With regard to the landbank it is incumbent upon Shannon Development & Kerry County Council to realise the full potential of these lands. In my opinion this can only be truly achieved by the adoption of a master plan or integrated area plan to encompass all of the lands and the foreshore. First and foremost the zoning designation should be addressed anew and only decided following a public consultation process with all stakeholders, following on from this an overarching integrated plan can then be compiled. However… Industrial zoning is not my preferred option… primarily and notwithstanding this current opportunist proposal Ireland’s attractiveness as a location for manufacturing and heavy industry has been usurped by Eastern Europe, China and other low cost economies. We are now very much a knowledge based economy… Financial Services, Research and development, innovation and leisure and tourism are sectors that are currently thriving: In light of this reality my suggestion would be for the rezoning of these lands to leisure/tourism. It is after all only a matter of months since a consortium wishing to construct a golf course with ancillary hotel and holiday accommodation at Carrigafoyle withdrew their interest due to land acquisition difficulties.

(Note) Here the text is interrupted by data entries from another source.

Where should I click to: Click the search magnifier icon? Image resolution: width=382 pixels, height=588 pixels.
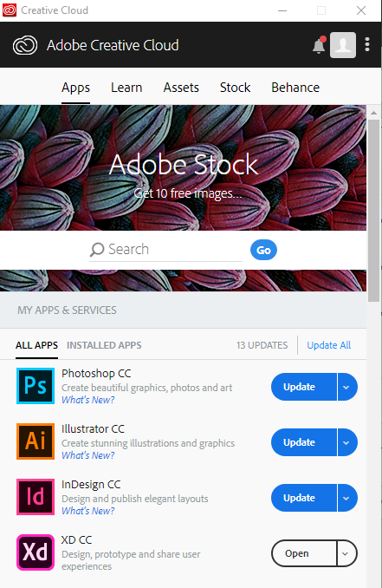click(x=97, y=250)
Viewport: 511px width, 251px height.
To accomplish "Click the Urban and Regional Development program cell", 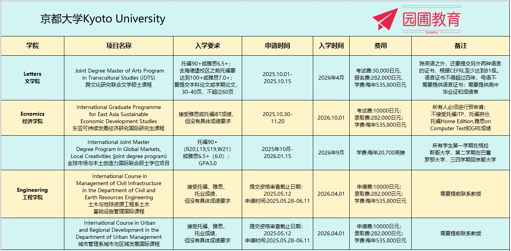I will [x=119, y=233].
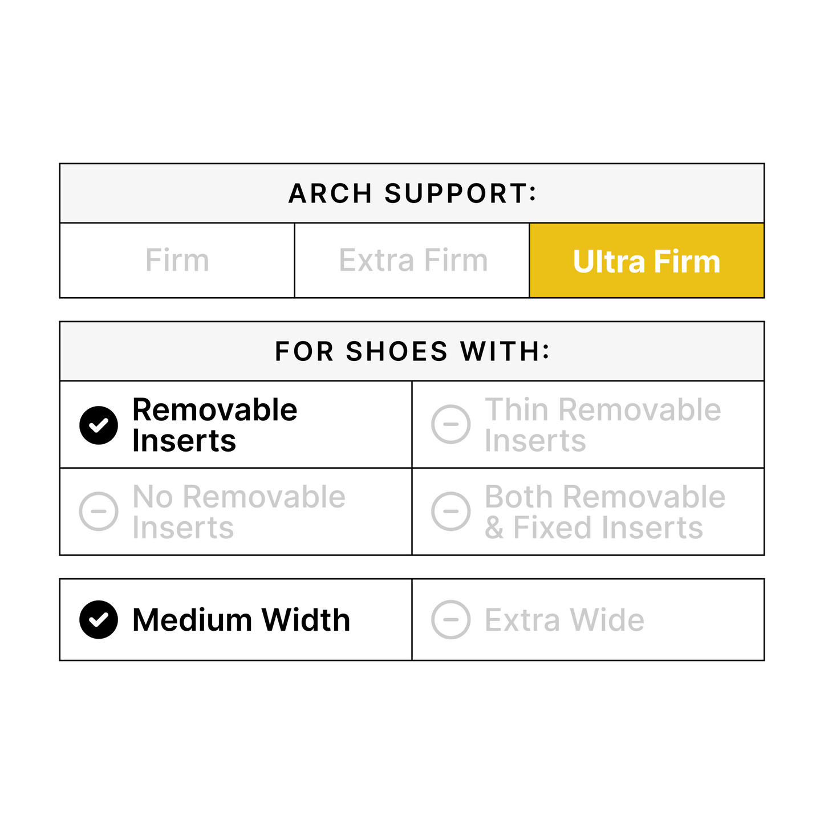Image resolution: width=824 pixels, height=824 pixels.
Task: Select the Extra Firm arch support option
Action: point(413,261)
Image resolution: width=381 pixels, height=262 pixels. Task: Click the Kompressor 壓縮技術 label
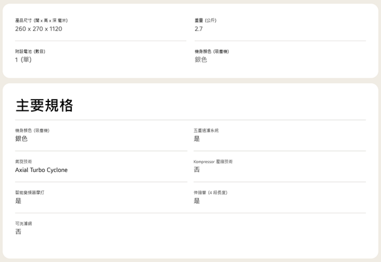point(213,162)
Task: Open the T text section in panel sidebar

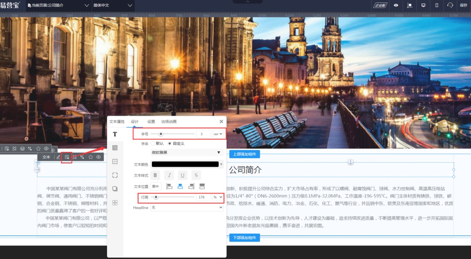Action: [115, 134]
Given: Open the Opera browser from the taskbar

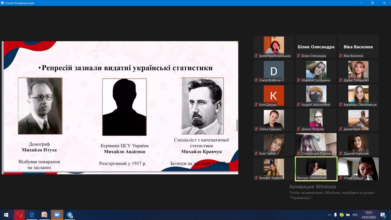Looking at the screenshot, I should click(x=19, y=215).
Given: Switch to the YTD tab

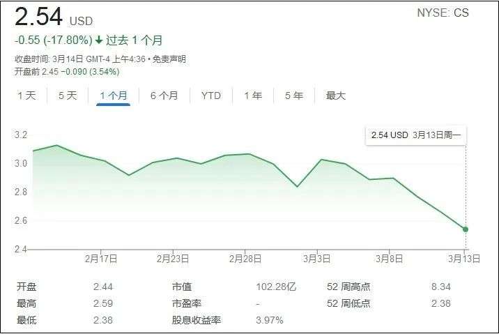Looking at the screenshot, I should click(210, 96).
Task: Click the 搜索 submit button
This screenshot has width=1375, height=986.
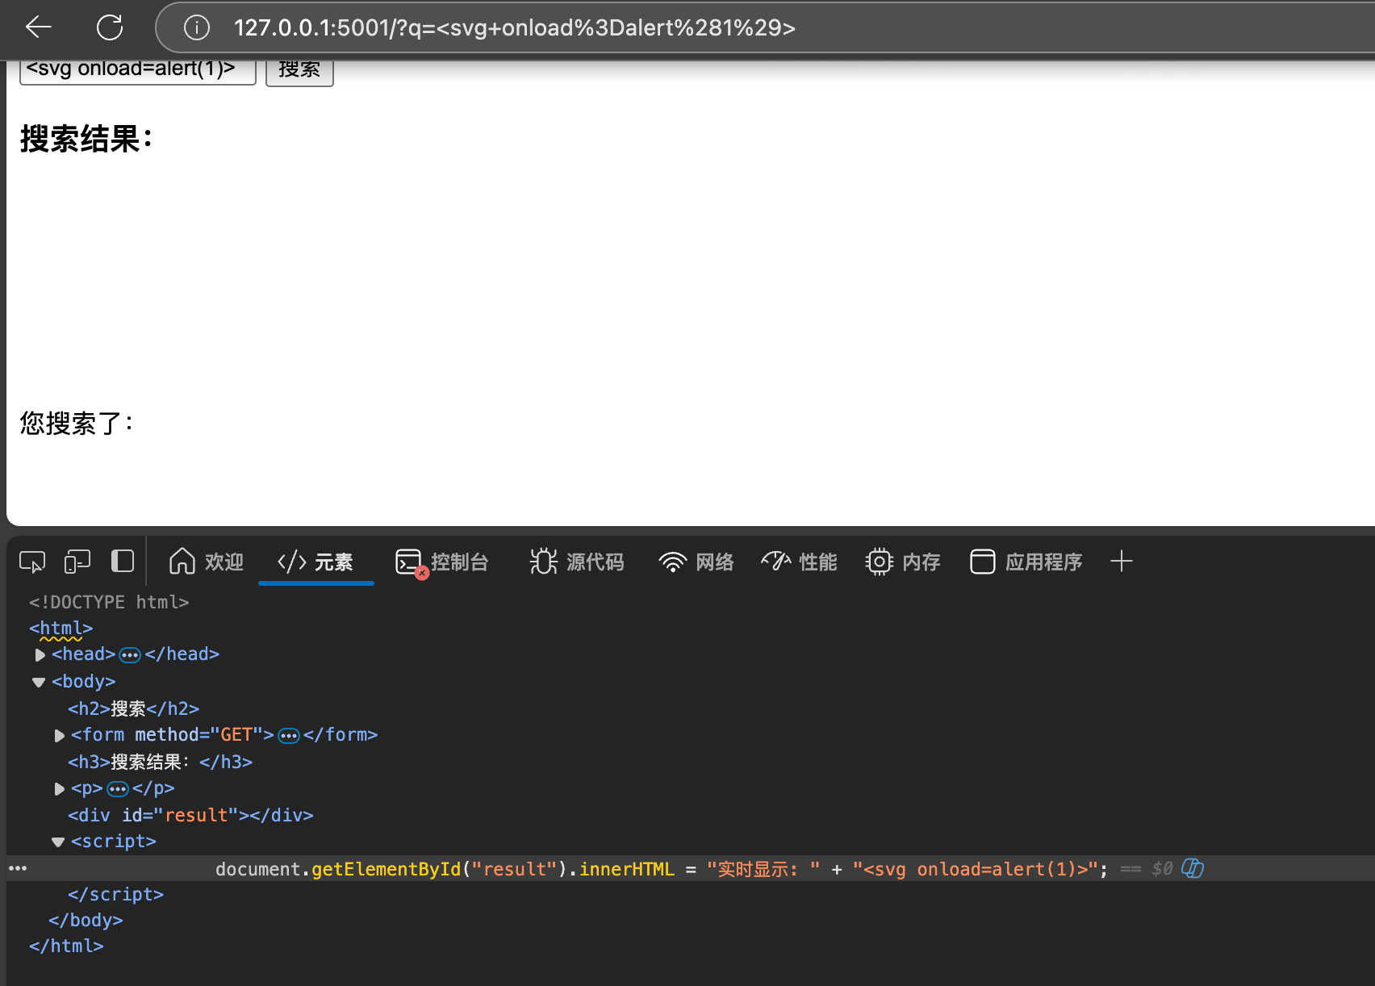Action: pos(299,71)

Surely this interest could be resurrected with Kilcolgan as a location of choice for such a labour intensive industry that would compliment and augment the receiving environment. I would propose a 36 hole golfcourse, 2 to 300 bedroom Hotel with spa and conference facilities and ancillary holiday village. Leisure activities to include but not limited to equestrian sports, marine activities including dolphin watching, nature walks etc. A newly constructed port could receive cruise liners if the scale of any self contained resort was sufficient to attract such interest. This proposal in this location could be successful and would create many hundreds of jobs directly and many hundreds more.. indirectly as well as attracting substantial amounts of tourists into the region. It would be sustainable, and create a long term revenue stream, it would also attract ancillary business to the area; this would accord more with the policies referred to this week than would a Seveso site employing 40 odd people at a sensitive riparian location. All that is required is the vision to make this happen by all concerned parties.

In summation Inspector and to use the inverse mantra to Mr Power this is the wrong project in the wrong place and most definitely at the wrong time. Thank You.